In a short, dense book, historian Bourlard provides the public with clear and valuable information on the roots of jihad in the founding texts of Islam, a subject of obviously central importance these days. Bourlard's study benefits from objectivity, brevity, and clarity while providing a profusion of sources.
Le Jihad is needed because the public largely sees jihad as a Muslim version of the Christian crusade. In fact, jihad and crusade are radically different ideologically, if not actually opposed, emerging from two different world-views. Contrary to the concept of crusade, jihad is an unending commitment to God that permeates an all-encompassing Muslim religious and legal view of the non-Muslim world.
This hegemonic understanding emerges from Muhammad, whose words and deeds establish forever the immutable, perfect, and divinely inspired conduct that every Muslim must emulate in deeds and words. As Bourlard explains, over two hundred verses in the Qur'an mandate jihad, and these are then underscored in the Sunna and the biographies.
Bourlard argues that the jihadist outlook is intrinsic to the whole body of Muslim and Islamic religious, legal, and foundational teachings. Muslim scholars disagree about the means to be employed for achieving the jihadist goal, whether by war or da'wa (proselytism), but they never disagree on jihad's aim, which is Islamization of the entire world.
The author then discusses the meaning of jihad in modern times, emphasizing that Muslim scholars praise it as a holy and perpetually just war expressing God's will. Bourlard concludes that jihad is an integral part of Muslim spirituality, an act of piety confirmed by several Qur'anic verses, combining prayer and war, as Muslims execute God's will. Jihad operates as the fusion between faith and politics. For this reason, says Bourlard, the jihadist tactic of contemporary terrorists aimed at destabilizing Western societies and imposing Islamic world supremacy reproduce the traditional, jihadist pattern. Therefore, it is impossible to declare that today's Islamist terrorism has nothing to do with Islam.

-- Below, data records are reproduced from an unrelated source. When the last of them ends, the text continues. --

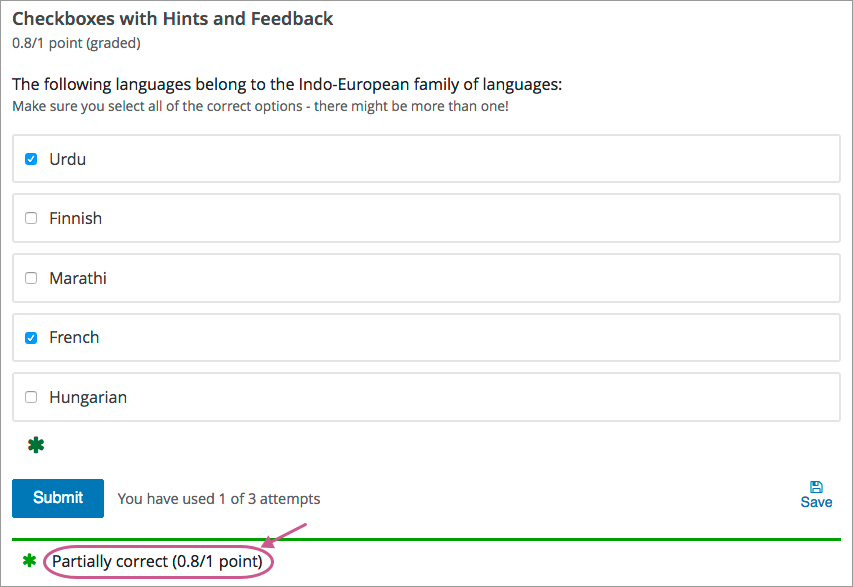Check the Hungarian checkbox
Image resolution: width=853 pixels, height=587 pixels.
click(x=31, y=397)
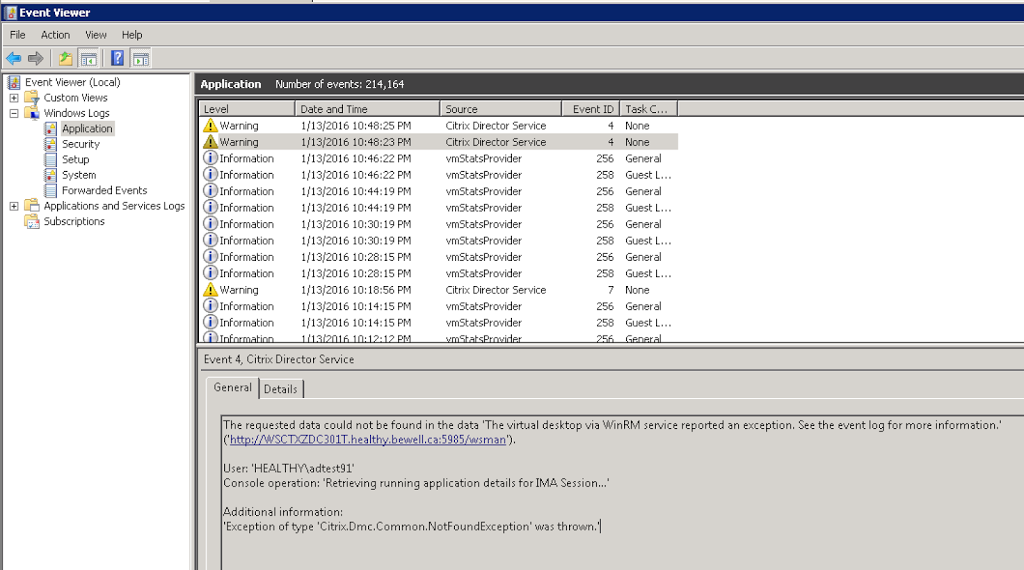Expand Applications and Services Logs node
This screenshot has width=1024, height=570.
point(14,206)
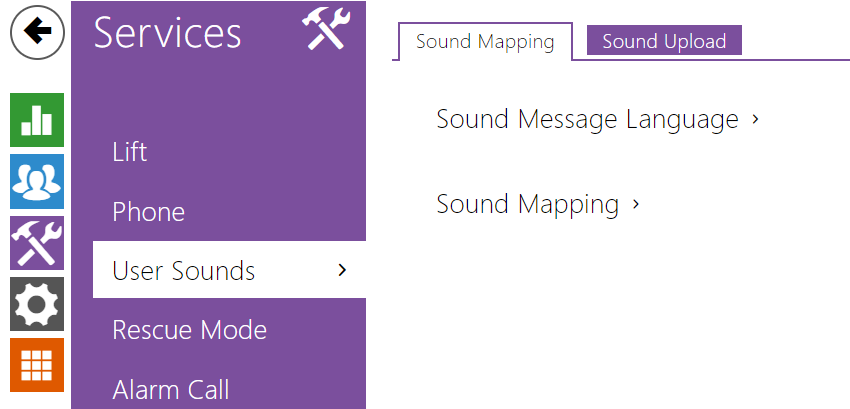
Task: Click the chevron beside User Sounds
Action: tap(342, 270)

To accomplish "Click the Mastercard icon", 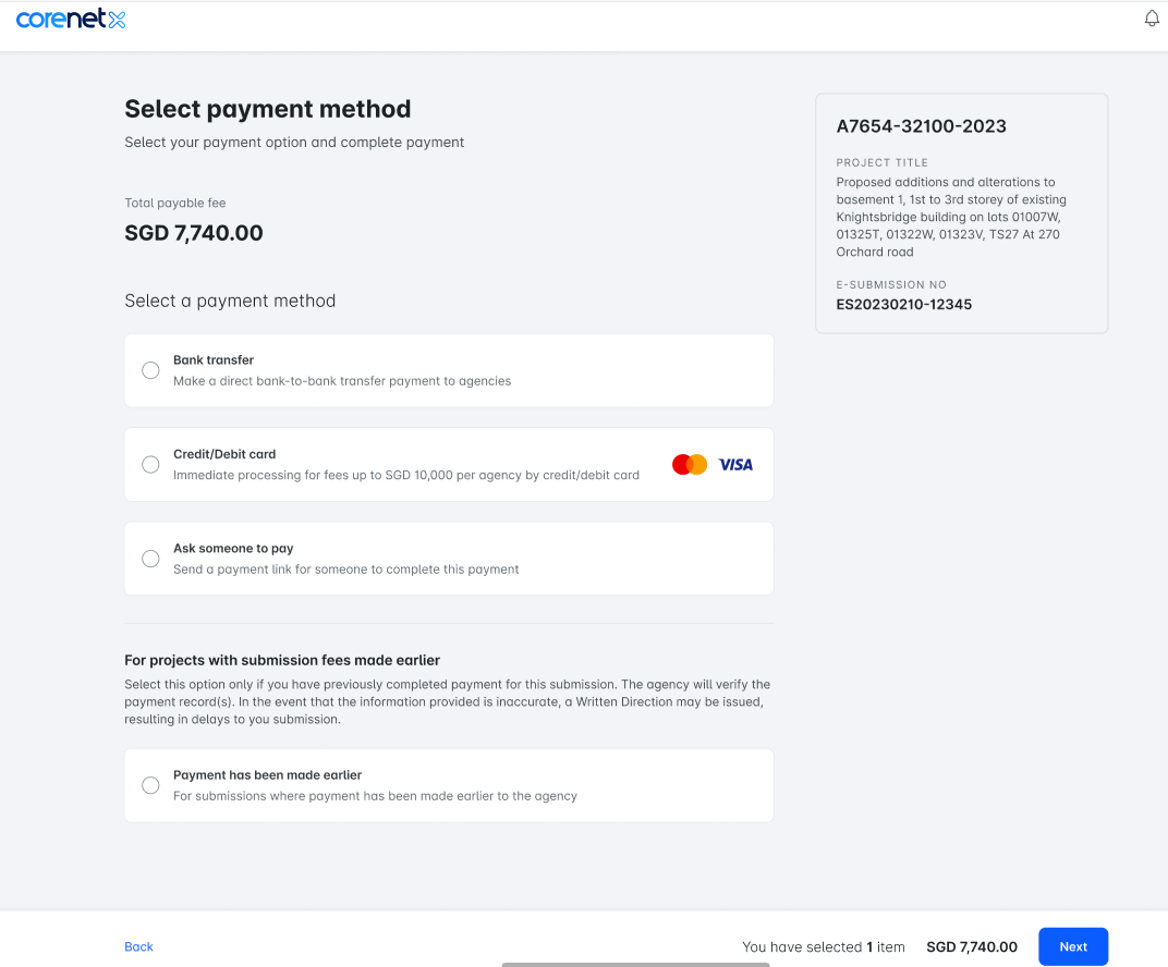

The author discusses modern initiatives by Muslim scholars. Those who view jihad as an exclusively spiritual effort are simply inventing a new concept. Bourlard notes that Muhammad himself linked faith and war; who can disentangle these after Muhammad associated them? Another school, while not criticizing jihad, promotes principles of Islamic tolerance that allegedly have enlightened the West. In his assessment of such trends, the author concludes that most are apologetic stratagems more than genuinely constructive approaches.